If you google Helen Cannam’s novels (I do it just in the interests of research, you know…), you sometimes come across one called ‘Amelia’, lost in the further reaches of the internet. It looks genuine enough – it has a publication date listed, a publisher, a genuine ISBN (the unique number each published edition of a book has to have) and a convincing looking summary of a story. You will find it’s currently out of stock, which might be annoying if you thought it sounded like something you’d want to read.
But if you were to wait for it to come into stock again, you’d have a very very long wait. You see, this novel is a phantom. It doesn’t exist, and it never has. All that ever actually took shape was a brief paragraph sent off to my then publisher as a possible outline for the next novel, in the hope that they’d commission it and come up with an advance. I sent them a few others as well, and they accepted one of those instead – ‘The Last Ballad’, soon to be followed by its sequel ‘Stranger in the Land’. The only thing these books had in common with the outline for ‘Amelia’ was a Weardale setting.
It was when notices appeared in the press of the publication of ‘The Last Ballad’ that I realised ‘Amelia’ had not gone away with that discarded paragraph. In one local newspaper, Amelia had a ‘review’ (shows how little some reviewers read a book before commenting!), outlining the story as in my synopsis. I pointed the problem out to my publisher and then forgot about it. Until the internet became a part of my life.
I think I can see how it might have happened. Just around the time I submitted that synopsis, my publisher, Macdonald, became submerged in turmoil. It was owned by Robert Maxwell, who disappeared over the side of his yacht, leaving debts and scandal behind him. I guess that in all the muddle, while the publisher was being taken over by Little,Brown (part of the Time Warner corporation), someone got their bits of paper mixed up and sent the wrong details to the press. And somehow from there it never quite went away. And so there it is, a book that never was, offered for sale to the unwary buyer. Just as well it’s out of stock!

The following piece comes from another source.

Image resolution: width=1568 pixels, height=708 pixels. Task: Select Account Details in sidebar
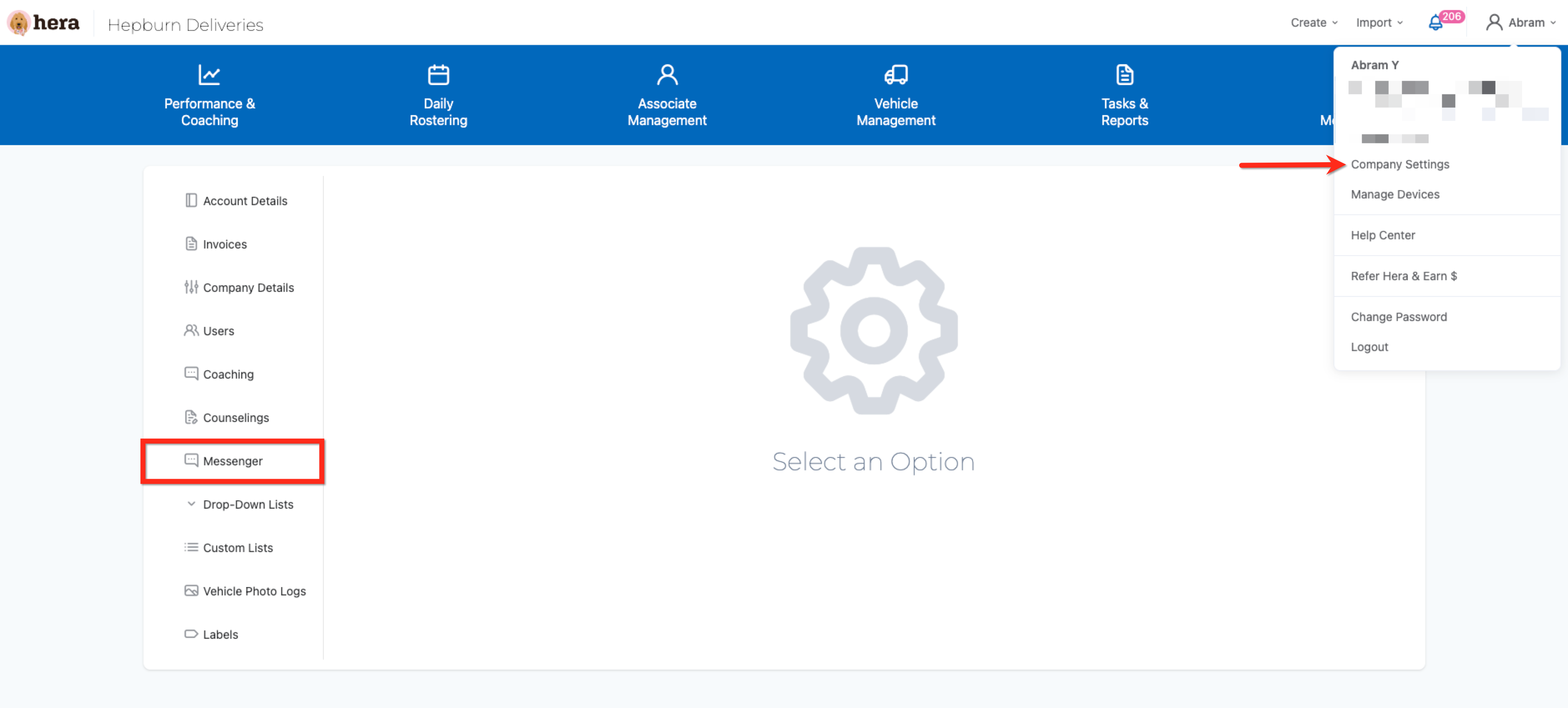point(245,201)
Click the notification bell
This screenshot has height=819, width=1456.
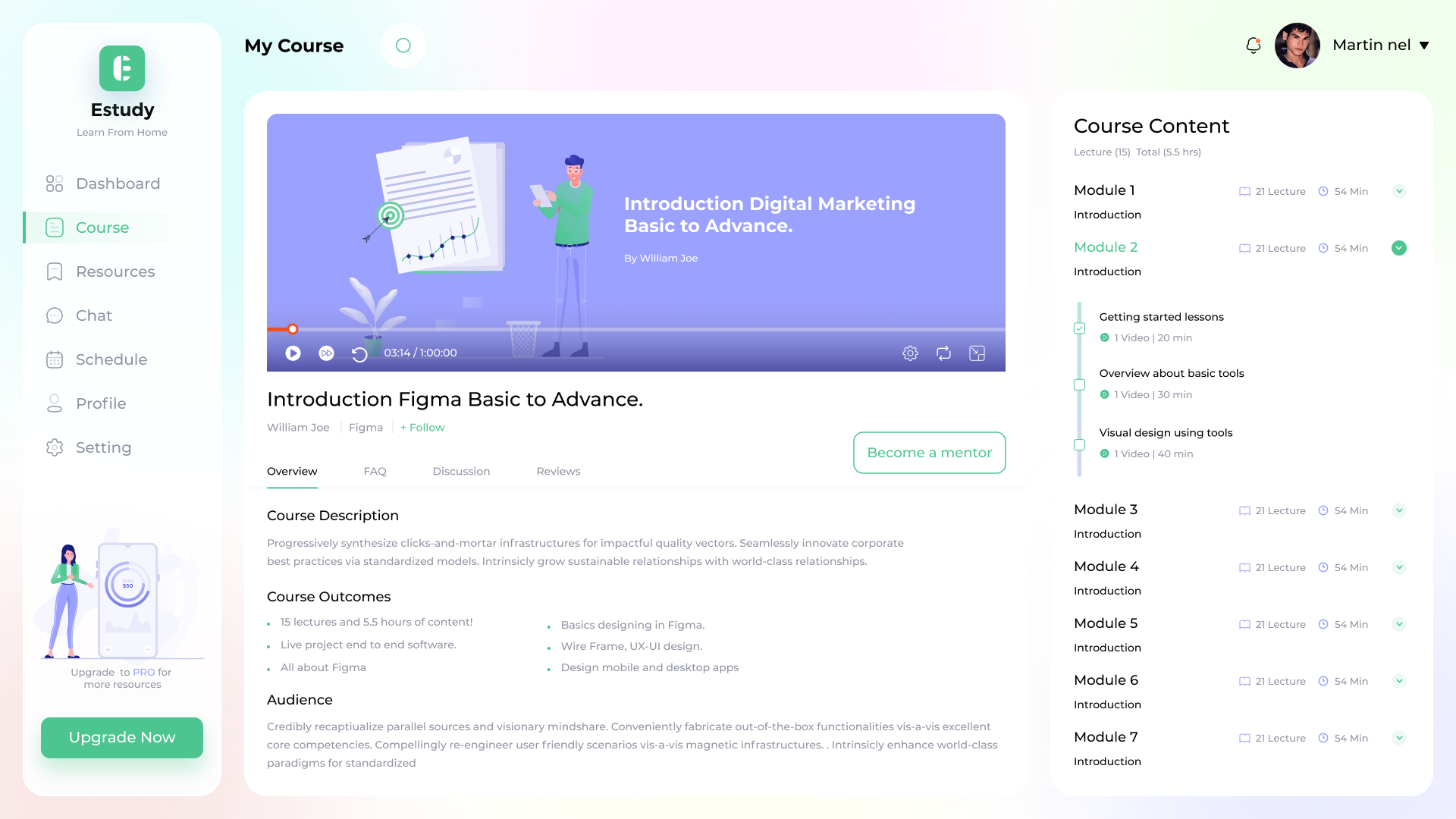1252,46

There’s one other slight twist to this story. Occasionally internet descriptions of ‘The Last Ballad’ look remarkably like my synopsis for ‘Amelia’. And to add further confusion, a book called ‘Isabella’ also gets a mention. That’s not currently available either. Nor ever will be. The only Isabella in any of my books is the heroine of ‘Candle in the Dark’.
So far there’s no story of mine featuring an Amelia. Perhaps I should consider writing it one day, and give that phantom novel an actual existence. On the other hand, I guess there was a good reason why my publisher didn’t like the look of it much.
I would love to know if any other writers have experience of this phenomenon.